### DATA EXTRACT
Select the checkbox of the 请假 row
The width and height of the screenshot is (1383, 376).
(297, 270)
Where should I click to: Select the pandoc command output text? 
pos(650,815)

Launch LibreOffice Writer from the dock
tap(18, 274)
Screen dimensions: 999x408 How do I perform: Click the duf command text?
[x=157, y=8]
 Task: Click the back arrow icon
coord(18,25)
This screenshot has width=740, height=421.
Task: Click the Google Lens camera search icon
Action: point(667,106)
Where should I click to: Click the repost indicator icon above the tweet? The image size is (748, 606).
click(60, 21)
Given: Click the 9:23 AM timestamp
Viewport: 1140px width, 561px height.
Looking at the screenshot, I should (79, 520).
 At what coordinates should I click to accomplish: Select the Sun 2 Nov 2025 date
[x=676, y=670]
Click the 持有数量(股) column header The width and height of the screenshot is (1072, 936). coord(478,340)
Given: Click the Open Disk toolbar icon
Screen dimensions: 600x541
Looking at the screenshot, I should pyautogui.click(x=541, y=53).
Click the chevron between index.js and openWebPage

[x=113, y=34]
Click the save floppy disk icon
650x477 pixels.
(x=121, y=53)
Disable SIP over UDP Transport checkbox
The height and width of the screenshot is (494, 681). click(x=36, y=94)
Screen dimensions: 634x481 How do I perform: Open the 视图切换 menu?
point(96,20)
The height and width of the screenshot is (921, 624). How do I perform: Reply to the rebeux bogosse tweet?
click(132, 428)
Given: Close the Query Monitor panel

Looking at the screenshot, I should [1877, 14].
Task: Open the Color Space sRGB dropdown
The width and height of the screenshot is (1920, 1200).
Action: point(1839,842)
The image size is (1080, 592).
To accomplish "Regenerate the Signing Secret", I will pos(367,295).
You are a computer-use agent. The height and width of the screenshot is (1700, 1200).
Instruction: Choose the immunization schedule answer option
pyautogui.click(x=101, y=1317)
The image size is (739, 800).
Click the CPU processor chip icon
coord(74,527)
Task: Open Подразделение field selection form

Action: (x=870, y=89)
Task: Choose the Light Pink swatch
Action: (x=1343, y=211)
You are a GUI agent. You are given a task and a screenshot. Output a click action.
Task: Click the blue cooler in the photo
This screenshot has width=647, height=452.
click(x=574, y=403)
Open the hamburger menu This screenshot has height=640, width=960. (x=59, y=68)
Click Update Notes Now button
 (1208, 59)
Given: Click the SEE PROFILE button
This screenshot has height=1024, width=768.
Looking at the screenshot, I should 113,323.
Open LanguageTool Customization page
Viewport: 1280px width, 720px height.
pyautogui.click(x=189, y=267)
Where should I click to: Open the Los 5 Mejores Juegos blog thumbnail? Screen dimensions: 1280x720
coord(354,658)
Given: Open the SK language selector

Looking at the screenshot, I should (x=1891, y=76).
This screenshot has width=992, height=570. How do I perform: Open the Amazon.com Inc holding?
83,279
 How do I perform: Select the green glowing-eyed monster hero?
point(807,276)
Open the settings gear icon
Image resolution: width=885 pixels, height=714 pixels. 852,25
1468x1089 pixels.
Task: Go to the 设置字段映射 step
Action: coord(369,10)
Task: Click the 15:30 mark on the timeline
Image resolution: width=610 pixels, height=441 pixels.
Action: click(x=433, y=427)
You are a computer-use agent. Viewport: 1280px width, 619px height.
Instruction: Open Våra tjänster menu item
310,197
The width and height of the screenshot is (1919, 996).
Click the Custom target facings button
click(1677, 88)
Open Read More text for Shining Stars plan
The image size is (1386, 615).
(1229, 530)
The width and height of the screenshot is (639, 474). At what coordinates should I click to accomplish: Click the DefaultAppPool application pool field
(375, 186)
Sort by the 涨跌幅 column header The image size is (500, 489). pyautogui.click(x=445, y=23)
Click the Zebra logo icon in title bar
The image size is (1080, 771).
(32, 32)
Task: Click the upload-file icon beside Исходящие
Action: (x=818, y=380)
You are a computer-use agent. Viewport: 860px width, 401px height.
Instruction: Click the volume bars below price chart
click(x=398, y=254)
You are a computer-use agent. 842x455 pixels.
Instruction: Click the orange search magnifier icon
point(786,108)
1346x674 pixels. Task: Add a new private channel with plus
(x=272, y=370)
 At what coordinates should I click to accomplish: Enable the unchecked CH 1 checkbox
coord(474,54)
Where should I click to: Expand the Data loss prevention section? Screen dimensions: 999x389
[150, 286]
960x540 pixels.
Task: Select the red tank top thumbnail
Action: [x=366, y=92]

### WHAT THE TASK ASKS
Once you have counted the lines of the data that contain the word "computer", please reply with that number alone.

### EXERCISE RESULT
4